**Prompt**. Begin at the line below that has "This screenshot has height=490, width=833.". Stop after the line that has "Click Tab Properties toolbar button", repeating each line exactly and leaving out the pictures.

**Data in this exercise**.
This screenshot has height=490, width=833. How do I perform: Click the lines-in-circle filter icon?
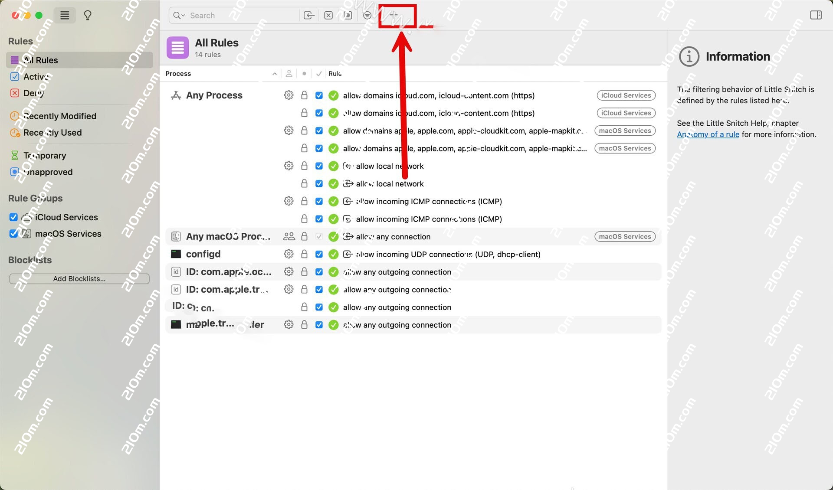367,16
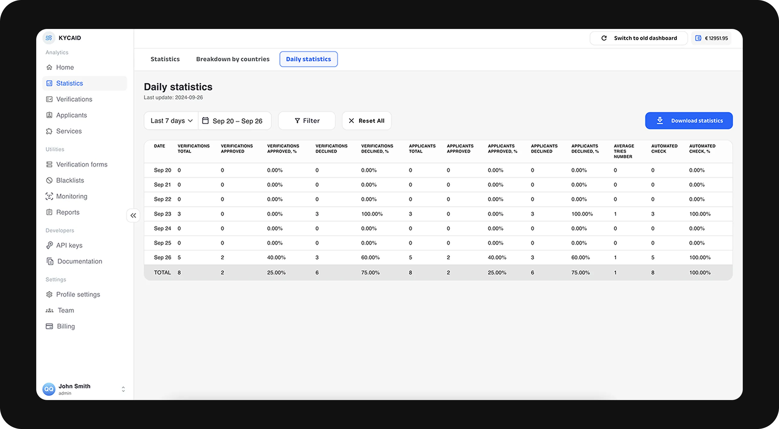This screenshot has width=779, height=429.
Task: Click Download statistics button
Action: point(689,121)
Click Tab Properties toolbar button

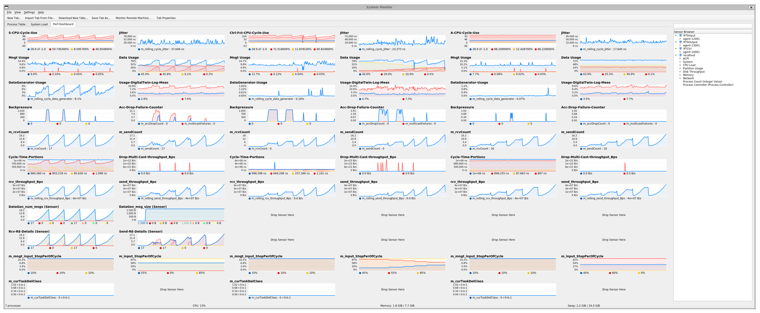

* * *

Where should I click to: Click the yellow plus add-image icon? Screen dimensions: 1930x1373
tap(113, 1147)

...

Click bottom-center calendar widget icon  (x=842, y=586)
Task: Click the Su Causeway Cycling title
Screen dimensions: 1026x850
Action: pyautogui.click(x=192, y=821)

**Problem solution**.
This screenshot has height=490, width=833. How do I perform: Click the lines-in-circle filter icon?
367,16
This screenshot has width=779, height=429.
Task: Click Download statistics button
Action: point(689,121)
Click Tab Properties toolbar button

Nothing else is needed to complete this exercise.